* Work instructions:
From the records below, output exactly the lines running from the line containing "אמא חברתית (79, 267)" through the line containing "אוגוסט 2005 (125, 764)", and no others.

*** Opening of Supplied records ***

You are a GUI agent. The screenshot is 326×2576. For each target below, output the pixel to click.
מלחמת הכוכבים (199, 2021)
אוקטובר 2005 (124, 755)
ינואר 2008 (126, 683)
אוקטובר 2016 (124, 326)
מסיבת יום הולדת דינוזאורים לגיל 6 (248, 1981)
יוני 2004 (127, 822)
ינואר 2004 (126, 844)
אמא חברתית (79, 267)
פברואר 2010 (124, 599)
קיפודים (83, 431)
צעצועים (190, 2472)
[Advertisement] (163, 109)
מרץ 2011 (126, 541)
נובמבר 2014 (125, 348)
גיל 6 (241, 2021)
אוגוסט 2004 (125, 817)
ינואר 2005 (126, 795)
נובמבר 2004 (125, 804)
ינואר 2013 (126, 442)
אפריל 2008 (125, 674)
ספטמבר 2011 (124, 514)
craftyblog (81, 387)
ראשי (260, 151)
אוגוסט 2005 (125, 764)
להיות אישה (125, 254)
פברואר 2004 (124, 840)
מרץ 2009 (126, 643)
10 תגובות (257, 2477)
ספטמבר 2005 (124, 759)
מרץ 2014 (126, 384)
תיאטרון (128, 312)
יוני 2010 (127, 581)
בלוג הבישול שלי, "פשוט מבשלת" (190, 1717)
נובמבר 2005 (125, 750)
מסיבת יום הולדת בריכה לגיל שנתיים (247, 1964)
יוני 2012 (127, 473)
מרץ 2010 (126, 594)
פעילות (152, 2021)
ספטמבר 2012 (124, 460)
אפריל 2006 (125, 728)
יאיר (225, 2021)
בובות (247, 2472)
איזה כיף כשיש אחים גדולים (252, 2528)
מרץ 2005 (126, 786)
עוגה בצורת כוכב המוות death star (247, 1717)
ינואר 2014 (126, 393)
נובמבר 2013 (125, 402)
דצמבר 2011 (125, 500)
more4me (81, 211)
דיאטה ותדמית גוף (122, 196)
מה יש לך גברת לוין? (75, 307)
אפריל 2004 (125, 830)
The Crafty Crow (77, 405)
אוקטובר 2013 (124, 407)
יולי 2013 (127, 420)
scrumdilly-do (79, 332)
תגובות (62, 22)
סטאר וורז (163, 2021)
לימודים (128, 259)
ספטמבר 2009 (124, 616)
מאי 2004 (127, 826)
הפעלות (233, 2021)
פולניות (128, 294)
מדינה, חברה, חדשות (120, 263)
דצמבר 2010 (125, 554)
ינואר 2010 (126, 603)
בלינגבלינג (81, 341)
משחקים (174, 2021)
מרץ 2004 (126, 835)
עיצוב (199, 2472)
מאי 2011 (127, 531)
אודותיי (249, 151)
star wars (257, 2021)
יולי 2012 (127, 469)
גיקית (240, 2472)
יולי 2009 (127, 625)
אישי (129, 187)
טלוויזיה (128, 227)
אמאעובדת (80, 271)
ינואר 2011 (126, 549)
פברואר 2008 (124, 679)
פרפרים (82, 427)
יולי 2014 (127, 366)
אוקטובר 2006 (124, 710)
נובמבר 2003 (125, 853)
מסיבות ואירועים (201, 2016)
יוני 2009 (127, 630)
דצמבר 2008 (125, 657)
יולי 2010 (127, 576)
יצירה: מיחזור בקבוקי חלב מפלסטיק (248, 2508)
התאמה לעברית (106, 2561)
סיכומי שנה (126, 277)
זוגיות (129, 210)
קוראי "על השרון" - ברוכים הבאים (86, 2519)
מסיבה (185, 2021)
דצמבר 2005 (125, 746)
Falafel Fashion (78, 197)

*** Close of Supplied records ***

* Task answer:
אמא חברתית (79, 267)
פברואר 2010 (124, 599)
קיפודים (83, 431)
צעצועים (190, 2472)
[Advertisement] (163, 109)
מרץ 2011 (126, 541)
נובמבר 2014 (125, 348)
גיל 6 (241, 2021)
אוגוסט 2004 (125, 817)
ינואר 2005 (126, 795)
נובמבר 2004 (125, 804)
ינואר 2013 (126, 442)
אפריל 2008 (125, 674)
ספטמבר 2011 (124, 514)
craftyblog (81, 387)
ראשי (260, 151)
אוגוסט 2005 (125, 764)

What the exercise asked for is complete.